_TASK TO COMPLETE_. Pick up the piece on staying focused as a public speaker right after its last line and keep writing it.

:: PASSAGE TO READ

Is Anyone Listening?
One thing I notice about many of today’s public speakers is they don’t know how to stay focused. They start out strong with a great opening, but as the presentation goes on, their message gets lost in a maze of irrelevant information.
Learning good public speaking skills can improve this common problem and save you the frustration of looking out onto an audience that’s obviously disengaged and not listening.
When You Know How to Stay Focused, the Audience Follows
I’m sure you’ve attended at least one presentation in your life where you struggled to stay focused on the speaker. Maybe you had a lot on your mind at the time and it prevented you from concentrating on what was being said. More than likely, though, the speaker himself was distracting.
There have been plenty of times I stopped listening during a presentation simply because I couldn’t keep up with the person giving it. There was no flow to the information coming at me; one minute the presenter was talking about one thing and then he completely switched directions to talk about something else.
Staying focused on your presentation shouldn’t be work for your audience. If it is, they’ll just stop listening.
Whatever the topic, it’s critical that your core message doesn’t get lost, so lead by example. If you know how to stay focused on your message, you will keep your listeners focused on it too.
Make The Commitment
I bet you don’t even realize how often, or how far off topic, you stray when you’re giving a presentation. Here are just a few of the ways I’ve seen a speaker get thrown off-topic:
- He answered a question from the audience that was unrelated to the presentation
- He made a mistake and panicked
- There was a technical glitch in his PowerPoint presentation
- He was unprepared to start with
When you know how to stay focused, making a mistake or experiencing a technical hiccup won’t derail your presentation. When you know how to stay focused, you are committed to getting your message out to the audience, no matter what.
That doesn’t mean you should ignore your audience’s questions or refuse to answer one if it’s not directly related to your topic. Audience engagement plays an important role in keeping your listeners focused, too.
So, what should you do if an audience member asks a question that will lead you away from the point of your presentation?
First, thank them for the question. Not only is it good manners on your part, but by asking a question, they’re showing you they’re interested (and listening) to you. If what they’re asking doesn’t fit perfectly with what you’re talking about at the moment, you can do one of several things:
- Offer to circle back to their question at the end of the presentation
- Offer to connect with them after the presentation to answer their question
- Make a note of the question and find a way to tie the answer to a key point in your presentation
That last one is tricky. It requires you to know how to think on your feet and reconfigure your presentation, while you’re delivering it, without losing focus. It’s one of the more complex public speaking skills to master, but it’s not impossible.
What Are You Really Trying to Say?
Let’s talk about how to keep you (and your audience) focused on your core message.
Most importantly, create a solid outline for your presentation, one that is built entirely around your message. (If you don’t know what your message is, you should probably start there, first!)
What are you trying to tell your audience? Why do they need to hear it? What will happen (or should happen) when you’re finished?
Let’s say you’re a car salesman speaking to a young person buying their first new car. What’s the message you want to get across?
“Buy this car?”

::::
:: DATA LISTING

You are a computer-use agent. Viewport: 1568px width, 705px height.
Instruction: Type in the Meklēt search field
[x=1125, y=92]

::::
:: DATA LISTING

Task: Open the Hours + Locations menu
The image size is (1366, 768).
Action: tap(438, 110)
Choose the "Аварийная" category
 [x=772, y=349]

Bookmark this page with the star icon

::::

_RESULT_.
“You need this car?”
“I want to help you find a vehicle that’s perfect for you?”
When you know what the message is, you can build a presentation that focuses on that message—and use public speaking skills that get your message across effectively. If you’re the car salesman whose message is “Buy this car,” the words you choose are going to be very different from the ones you’d use if your message was “I want to help you find a vehicle that’s perfect for you.”
With a clear message at the center of your presentation, it’s much easier to stay focused—for you and for your audience.
How To Stay Focused When You’re Pressed for Time
William Penn, the 18th century philosopher and entrepreneur once said: “Time is what we want most… but what we use worst.”
When your presentation time is limited, it can make it difficult to stay focused because you want to make sure you say everything that needs to be said.
Going back to our car salesman example, what do you suppose you’d say to a potential buyer if you knew you only had three or four minutes to tell them about the vehicles in the showroom?
Hopefully, you’d tell them the most important or pertinent information about the vehicles that were:
- In their price range
- Best suited to their needs
- Models they were interested in
The same is true of any presentation. Don’t squander your time providing extraneous information that doesn’t tie into your core message. It’s distracting and it’s a waste of precious time.
A car salesman wouldn’t spend five minutes explaining to a customer how a standard combustion engine works unless that information was going to somehow benefit the customer. But he would spend five minutes pointing out the comfort or luxury features of a vehicle. Every car has an engine; not all of them have heated leather seats and a remote start. As a consumer, which would you rather hear about?
Stay focused on your message. Once you start wandering off-topic, your listener stops being interested.
Learn To Stay Focused With Public Skills Training
Knowing the importance of staying focused is not the same as knowing how to stay focused. Like all good public speaking skills, being able to keep your presentation on track takes effort and practice.
Could your public speaking skills use some work? If you have trouble identifying your core message and staying focused, we can help. Contact us today to find out about our public speaking training workshops or connect with us through our social media channels.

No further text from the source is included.